◆ EXTRACTED TEXT:
************
The Railroad Cut, Gettysburg National Military Park, Pa.
Nancy J. Cox
The Gettysburg Battlefield is, quite possibly, the best preserved and best memorialized Civil War site in the country, thanks to a process that began almost immediately after the guns fell silent. In July 1863, local attorney David McConaughy began to purchase parcels of land where the fighting occurred specifically for the purpose of preservation.
On April 30, 1864, the Gettysburg Battlefield Memorial Association (GBMA) was incorporated by the Pennsylvania State Legislature, and in the years that followed, money was allocated for the purchase of other significant areas of the field. Starting in 1878, interest in the battle among Union veterans grew, as reunions and monument dedications focused attention on the areas of the field still privately owned. From 1878 to 1893, the land holdings of the GBMA increased dramatically. It was during this period that the bulk of the Union regimental monuments were erected.
In 1893, an act of Congress established the Gettysburg National Military Park Commission and, in 1895, the GBMA turned over its roughly 600 acres, 320 monument and 17 miles of avenue to the federal government. At the time the national park was formed, a battle was being waged at Gettysburg between the forces of memorialization and commercialization, culminating in the controversy over the Gettysburg Electric Railway (the battlefield trolley). During this period more lands were purchased, the road system on the battlefield was much improved and further markers and tablets were placed. In 1933 the National Park Service assumed control of the Gettysburg National Military Park and continues to administer and maintain the grounds where the battle was fought to this day.
The fact remains, however, that much of preservation effort at Gettysburg, especially in the early years, focused on the second and third days’ field. There are several significant reasons for this. The battlefield was initially preserved and memorialized by the Union veterans of the battle. The South was victorious on July 1, as the federal I and XI Corps were routed and driven from the field. It is obvious that the veterans of the first day’s fight were conscious of this fact, and did their best to divert attention away from the Southern victory through interpretation, memorialization and preservation.
It was largely veterans of the Union I Corps who created the first interpretations of the first day’s fight, casting it as a planned delaying action in which they begrudgingly held their ground as long as possible so as to preserve the high ground south of town, where the army would ultimately rally. Therefore, the South did not really win the first day because the North accomplished its objective. At the same time, advocates of the Union I Corps also promoted the concept that they would have held out, if not for the cowardly conduct of the XI Corps.
************
◆ STORED DATA:
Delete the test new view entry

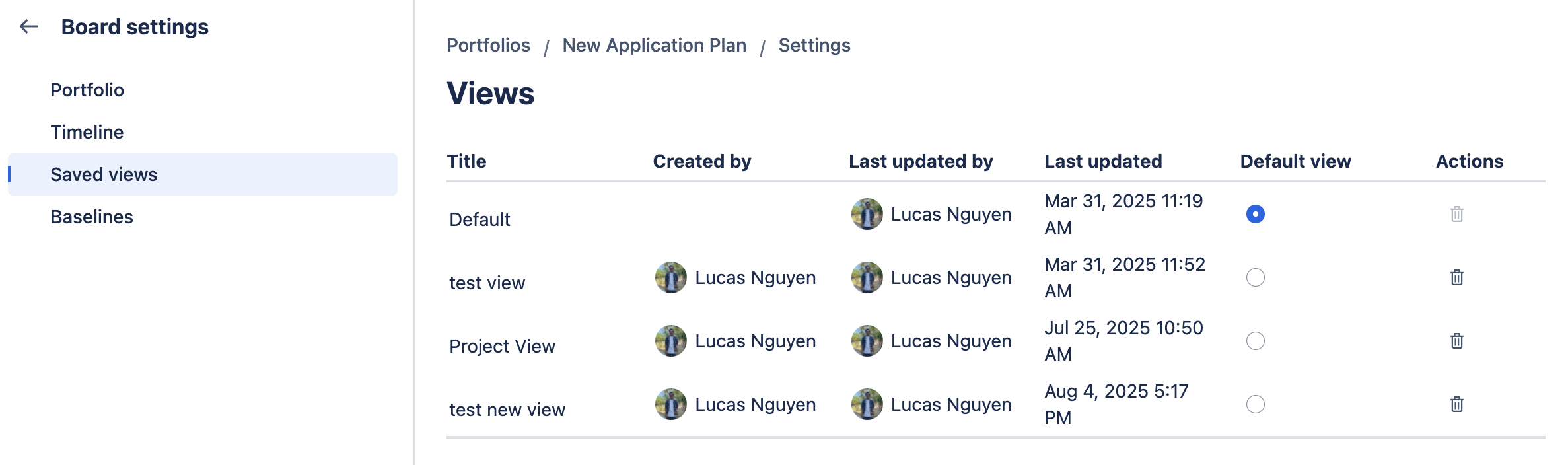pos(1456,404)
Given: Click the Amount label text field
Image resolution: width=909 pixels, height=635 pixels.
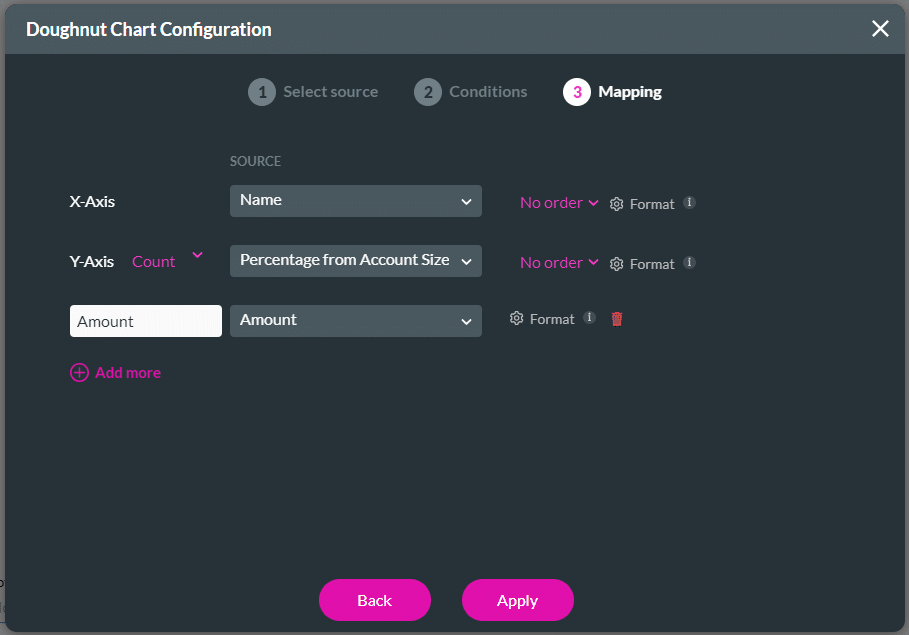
************
◆ SHORT PROBLEM 1: In the Gettysburg preservation article, rewrite everything from "On April 30, 1864, the" down to "monuments were erected.", putting "gatherings" in place of "reunions".
◆ SHORT PROBLEM 2: According to the Gettysburg preservation article, in what year did the National Park Service take control of Gettysburg National Military Park?
◆ SHORT PROBLEM 3: Recast the paragraph of the Gettysburg preservation article that begins "In 1893, an act of Congress" as a bulleted list of its main facts.
The listing plays no part in this work.

◆ EXERCISE ANSWER 1:
On April 30, 1864, the Gettysburg Battlefield Memorial Association (GBMA) was incorporated by the Pennsylvania State Legislature, and in the years that followed, money was allocated for the purchase of other significant areas of the field. Starting in 1878, interest in the battle among Union veterans grew, as gatherings and monument dedications focused attention on the areas of the field still privately owned. From 1878 to 1893, the land holdings of the GBMA increased dramatically. It was during this period that the bulk of the Union regimental monuments were erected.

◆ EXERCISE ANSWER 2: 1933

◆ EXERCISE ANSWER 3:
- 1893: An act of Congress established the Gettysburg National Military Park Commission.
- 1895: The GBMA turned over roughly 600 acres, 320 monuments and 17 miles of avenue to the federal government.
- When the national park was formed, memorialization and commercialization were in conflict at Gettysburg, culminating in the controversy over the Gettysburg Electric Railway (the battlefield trolley).
- During this period, more land was purchased, the battlefield road system was much improved, and more markers and tablets were placed.
- 1933: The National Park Service assumed control of the park, and it still administers and maintains the grounds today.